• WHAT YOU SHOULD DO: Reproduce all records word for word.

Stored items
........

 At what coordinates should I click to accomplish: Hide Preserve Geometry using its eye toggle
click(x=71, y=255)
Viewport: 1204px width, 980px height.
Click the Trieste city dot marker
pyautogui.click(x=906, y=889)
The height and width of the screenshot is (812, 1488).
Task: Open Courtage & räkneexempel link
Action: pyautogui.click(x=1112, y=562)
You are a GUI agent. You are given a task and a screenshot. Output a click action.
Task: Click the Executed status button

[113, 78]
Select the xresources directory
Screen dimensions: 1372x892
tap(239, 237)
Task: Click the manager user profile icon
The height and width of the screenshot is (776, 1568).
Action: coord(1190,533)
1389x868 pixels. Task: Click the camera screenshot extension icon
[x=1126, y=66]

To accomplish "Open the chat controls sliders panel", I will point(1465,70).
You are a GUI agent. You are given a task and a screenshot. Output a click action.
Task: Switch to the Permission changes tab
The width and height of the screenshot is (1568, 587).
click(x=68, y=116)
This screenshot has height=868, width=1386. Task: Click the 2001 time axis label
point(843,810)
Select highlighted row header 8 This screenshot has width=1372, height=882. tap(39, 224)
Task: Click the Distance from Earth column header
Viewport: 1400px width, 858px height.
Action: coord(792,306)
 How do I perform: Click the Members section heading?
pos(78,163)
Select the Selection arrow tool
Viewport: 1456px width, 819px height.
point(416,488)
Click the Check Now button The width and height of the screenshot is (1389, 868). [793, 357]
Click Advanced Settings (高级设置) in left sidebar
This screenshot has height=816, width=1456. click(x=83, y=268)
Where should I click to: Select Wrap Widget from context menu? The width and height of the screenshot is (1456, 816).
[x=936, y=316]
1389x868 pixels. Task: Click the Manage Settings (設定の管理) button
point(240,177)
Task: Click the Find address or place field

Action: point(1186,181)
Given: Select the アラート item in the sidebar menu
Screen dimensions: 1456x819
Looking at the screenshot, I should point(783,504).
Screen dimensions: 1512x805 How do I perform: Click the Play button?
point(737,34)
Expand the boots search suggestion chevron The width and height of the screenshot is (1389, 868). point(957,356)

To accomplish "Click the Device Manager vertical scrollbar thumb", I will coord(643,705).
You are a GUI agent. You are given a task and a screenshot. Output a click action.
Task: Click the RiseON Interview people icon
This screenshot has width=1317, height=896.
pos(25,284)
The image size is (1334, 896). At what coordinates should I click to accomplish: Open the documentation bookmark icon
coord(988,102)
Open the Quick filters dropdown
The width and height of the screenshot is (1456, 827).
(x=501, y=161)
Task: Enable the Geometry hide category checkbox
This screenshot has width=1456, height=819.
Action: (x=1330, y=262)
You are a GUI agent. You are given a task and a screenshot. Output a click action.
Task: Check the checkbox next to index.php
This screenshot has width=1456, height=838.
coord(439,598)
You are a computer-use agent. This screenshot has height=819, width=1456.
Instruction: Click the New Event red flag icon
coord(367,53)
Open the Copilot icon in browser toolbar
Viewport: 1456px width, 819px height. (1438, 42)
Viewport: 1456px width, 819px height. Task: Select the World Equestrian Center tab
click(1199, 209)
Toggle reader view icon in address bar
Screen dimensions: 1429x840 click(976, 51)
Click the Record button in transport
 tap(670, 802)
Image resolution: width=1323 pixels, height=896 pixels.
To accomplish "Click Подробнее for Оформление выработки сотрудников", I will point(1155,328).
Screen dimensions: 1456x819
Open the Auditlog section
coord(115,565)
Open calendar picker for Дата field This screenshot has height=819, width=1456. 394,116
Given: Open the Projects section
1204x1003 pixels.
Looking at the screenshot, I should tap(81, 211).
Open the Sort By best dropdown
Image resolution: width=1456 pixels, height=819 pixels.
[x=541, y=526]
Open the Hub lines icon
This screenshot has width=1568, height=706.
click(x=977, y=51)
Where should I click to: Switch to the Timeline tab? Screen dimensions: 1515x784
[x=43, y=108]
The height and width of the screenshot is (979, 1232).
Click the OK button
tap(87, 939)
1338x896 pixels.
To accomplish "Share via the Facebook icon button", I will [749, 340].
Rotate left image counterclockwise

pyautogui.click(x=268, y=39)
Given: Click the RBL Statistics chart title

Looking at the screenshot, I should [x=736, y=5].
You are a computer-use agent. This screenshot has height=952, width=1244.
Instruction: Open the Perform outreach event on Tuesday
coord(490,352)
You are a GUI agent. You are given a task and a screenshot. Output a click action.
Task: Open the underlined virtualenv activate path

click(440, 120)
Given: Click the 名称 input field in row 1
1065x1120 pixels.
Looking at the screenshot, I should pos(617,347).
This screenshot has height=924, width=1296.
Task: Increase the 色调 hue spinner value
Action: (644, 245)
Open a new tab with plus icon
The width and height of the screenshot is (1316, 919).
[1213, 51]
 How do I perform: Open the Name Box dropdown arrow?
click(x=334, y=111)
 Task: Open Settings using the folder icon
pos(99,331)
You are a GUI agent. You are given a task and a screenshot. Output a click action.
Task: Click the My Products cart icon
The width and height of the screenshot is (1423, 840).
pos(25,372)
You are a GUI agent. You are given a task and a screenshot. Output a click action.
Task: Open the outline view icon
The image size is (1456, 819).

........

• TASK RESULT:
 At what coordinates should I click to accomplish: Hide Preserve Geometry using its eye toggle
click(x=71, y=255)
Viewport: 1204px width, 980px height.
Click the Trieste city dot marker
pyautogui.click(x=906, y=889)
The height and width of the screenshot is (812, 1488).
Task: Open Courtage & räkneexempel link
Action: pyautogui.click(x=1112, y=562)
You are a GUI agent. You are given a task and a screenshot. Output a click action.
Task: Click the Executed status button

[113, 78]
Select the xresources directory
Screen dimensions: 1372x892
tap(239, 237)
Task: Click the manager user profile icon
The height and width of the screenshot is (776, 1568).
Action: coord(1190,533)
1389x868 pixels. Task: Click the camera screenshot extension icon
[x=1126, y=66]

To accomplish "Open the chat controls sliders panel", I will point(1465,70).
You are a GUI agent. You are given a task and a screenshot. Output a click action.
Task: Switch to the Permission changes tab
The width and height of the screenshot is (1568, 587).
click(x=68, y=116)
This screenshot has height=868, width=1386. Task: Click the 2001 time axis label
point(843,810)
Select highlighted row header 8 This screenshot has width=1372, height=882. tap(39, 224)
Task: Click the Distance from Earth column header
Viewport: 1400px width, 858px height.
Action: coord(792,306)
 How do I perform: Click the Members section heading?
pos(78,163)
Select the Selection arrow tool
Viewport: 1456px width, 819px height.
point(416,488)
Click the Check Now button The width and height of the screenshot is (1389, 868). [793, 357]
Click Advanced Settings (高级设置) in left sidebar
This screenshot has height=816, width=1456. click(x=83, y=268)
Where should I click to: Select Wrap Widget from context menu? The width and height of the screenshot is (1456, 816).
[x=936, y=316]
1389x868 pixels. Task: Click the Manage Settings (設定の管理) button
point(240,177)
Task: Click the Find address or place field

Action: point(1186,181)
Given: Select the アラート item in the sidebar menu
Screen dimensions: 1456x819
Looking at the screenshot, I should point(783,504).
Screen dimensions: 1512x805 How do I perform: Click the Play button?
point(737,34)
Expand the boots search suggestion chevron The width and height of the screenshot is (1389, 868). point(957,356)

To accomplish "Click the Device Manager vertical scrollbar thumb", I will coord(643,705).
You are a GUI agent. You are given a task and a screenshot. Output a click action.
Task: Click the RiseON Interview people icon
This screenshot has width=1317, height=896.
pos(25,284)
The image size is (1334, 896). At what coordinates should I click to accomplish: Open the documentation bookmark icon
coord(988,102)
Open the Quick filters dropdown
The width and height of the screenshot is (1456, 827).
(x=501, y=161)
Task: Enable the Geometry hide category checkbox
This screenshot has width=1456, height=819.
Action: (x=1330, y=262)
You are a GUI agent. You are given a task and a screenshot. Output a click action.
Task: Check the checkbox next to index.php
This screenshot has width=1456, height=838.
coord(439,598)
You are a computer-use agent. This screenshot has height=819, width=1456.
Instruction: Click the New Event red flag icon
coord(367,53)
Open the Copilot icon in browser toolbar
Viewport: 1456px width, 819px height. (1438, 42)
Viewport: 1456px width, 819px height. Task: Select the World Equestrian Center tab
click(1199, 209)
Toggle reader view icon in address bar
Screen dimensions: 1429x840 click(976, 51)
Click the Record button in transport
 tap(670, 802)
Image resolution: width=1323 pixels, height=896 pixels.
To accomplish "Click Подробнее for Оформление выработки сотрудников", I will point(1155,328).
Screen dimensions: 1456x819
Open the Auditlog section
coord(115,565)
Open calendar picker for Дата field This screenshot has height=819, width=1456. 394,116
Given: Open the Projects section
1204x1003 pixels.
Looking at the screenshot, I should tap(81, 211).
Open the Sort By best dropdown
Image resolution: width=1456 pixels, height=819 pixels.
[x=541, y=526]
Open the Hub lines icon
This screenshot has width=1568, height=706.
click(x=977, y=51)
Where should I click to: Switch to the Timeline tab? Screen dimensions: 1515x784
[x=43, y=108]
The height and width of the screenshot is (979, 1232).
Click the OK button
tap(87, 939)
1338x896 pixels.
To accomplish "Share via the Facebook icon button", I will [749, 340].
Rotate left image counterclockwise

pyautogui.click(x=268, y=39)
Given: Click the RBL Statistics chart title

Looking at the screenshot, I should [x=736, y=5].
You are a computer-use agent. This screenshot has height=952, width=1244.
Instruction: Open the Perform outreach event on Tuesday
coord(490,352)
You are a GUI agent. You are given a task and a screenshot. Output a click action.
Task: Open the underlined virtualenv activate path

click(440, 120)
Given: Click the 名称 input field in row 1
1065x1120 pixels.
Looking at the screenshot, I should pos(617,347).
This screenshot has height=924, width=1296.
Task: Increase the 色调 hue spinner value
Action: (644, 245)
Open a new tab with plus icon
The width and height of the screenshot is (1316, 919).
[1213, 51]
 How do I perform: Open the Name Box dropdown arrow?
click(x=334, y=111)
 Task: Open Settings using the folder icon
pos(99,331)
You are a GUI agent. You are given a task and a screenshot. Output a click action.
Task: Click the My Products cart icon
The width and height of the screenshot is (1423, 840).
pos(25,372)
You are a GUI agent. You are given a task and a screenshot. Output a click action.
Task: Open the outline view icon
The image size is (1456, 819).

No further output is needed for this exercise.